Deinocheirus mirificus Osmolska & Roniewicz (1970) è stato per quasi quaranta anni un enigma della paleontologia. L’olotipo ed unico esemplare noto (fino a poco tempo fa), ZPAL MgD-I/6, è un cinto pettorale con arti anteriori quasi completo dalla Formazione Nemegt del Maastricthiano della Mongolia. Le dimensioni enormi dell’esemplare (è il più lungo omero di animale bipede che si conosca: 94 cm!), associate agli ampi e robusti unguali hanno portato ad interpretarlo come un gigantesco teropode predatore. Tuttavia, esso presenta numerose affinità con gli ornithomimosauri ed è quasi universalmente riconosciuto come una forma di ornithomimosauro basale (non-ornithomomidae) gigante. Sulla base di questa inferenza filogenetica, Deinocheirus è stato ricostruito con una testa simile a quella degli altri ornitomimosauri: muso basso ed allungato, grandi orbite, narici ridotte e rostrali, denti assenti oppure estremamente ridotti, probabile ranfoteca. La recentissima descrizione di un cranio quasi completo di teropode dalla Formazione Nemegt (Barsbold et al., 2008), rinvenuto in stretta associazione con elementi dell’arto anteriore aventi forma e taglia identiche all’olotipo di Deinocheirus ha avuto delle profonde implicazioni nella nostra attuale interpretazione di questo teropode. Il cranio è articolato con elementi cervicali poco conservati che si prolungano in direzione di una scapola e di alcuni metacarpali identici a ZPAL MgD-I/6. Appare quindi probabile che questi resti siano articolati ed appartenenti ad un unico individuo.

Il cranio è conservato in vista dorsale: premascellare, nasale, lacrimale, prefrontale, frontale e parte del parietale sono preservati. Il premascellare è estremamente aberrante: esso è più ampio che lungo, fuso al nasale, di cui forma una sorta di cucchiaio rostrale espanso. Il muso, in vita, doveva avere una forma a “T”. Il nasale è lanceolato, ed articola con una curiosa articolazione al prefrontale che ricorda Shuvuuia. Il prefrontale è ampio e munito di un processo dorsale (un corno?). Il frontale è trapezoidale e forma un’articolazione a “W” col complesso naso-lacrimale.

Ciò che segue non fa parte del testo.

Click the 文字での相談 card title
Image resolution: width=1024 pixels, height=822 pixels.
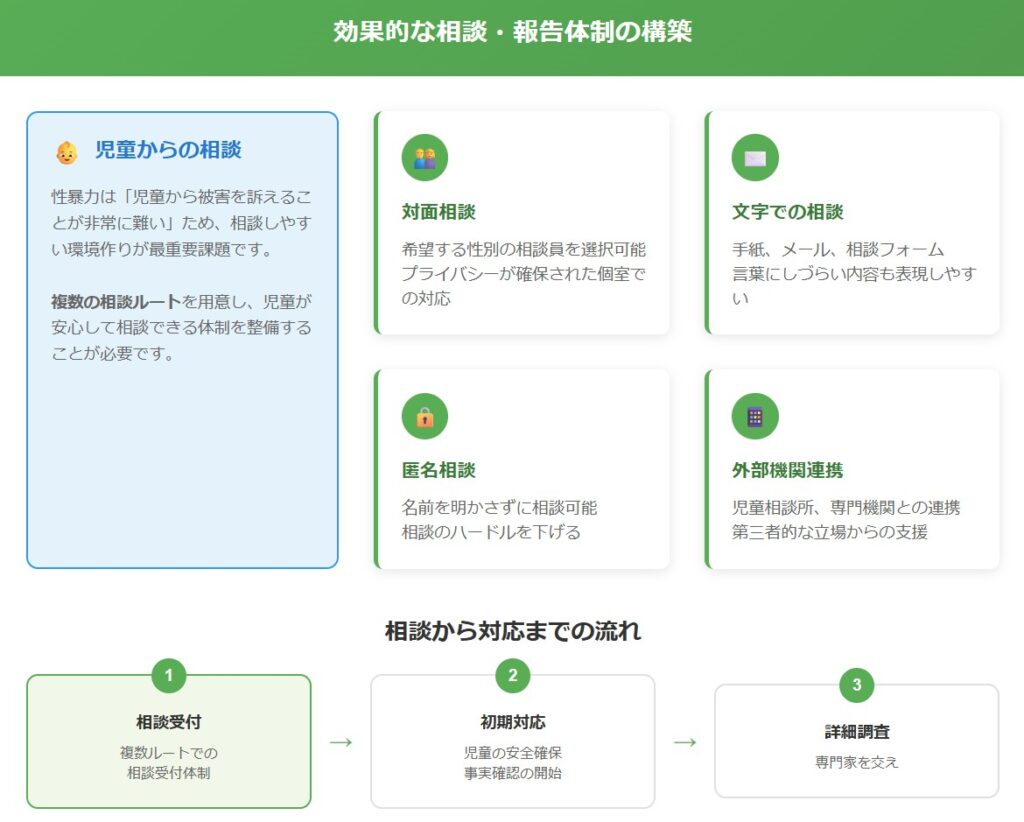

Immessi questi nuovi dati in Megamatrice, si ottiene una curiosa topologia alla base di Maniraptoriformes: Alvarezsauridae diventa sister-group di Ornithomimosauria, mentre Deinocheirus è alla base di questo nodo. Ciò parrebbe avvalorare l’ipotesi di Sereno che vedeva gli alvarezsauri affini agli ornitomimosauri.

Bibliografia:

Barsbold, Currie, Norell, Kobayashi & Fish, 2008 - The skull of the enigmatic theropod Deinocheirus. The April Journal of Ichthyology 28: 125-133.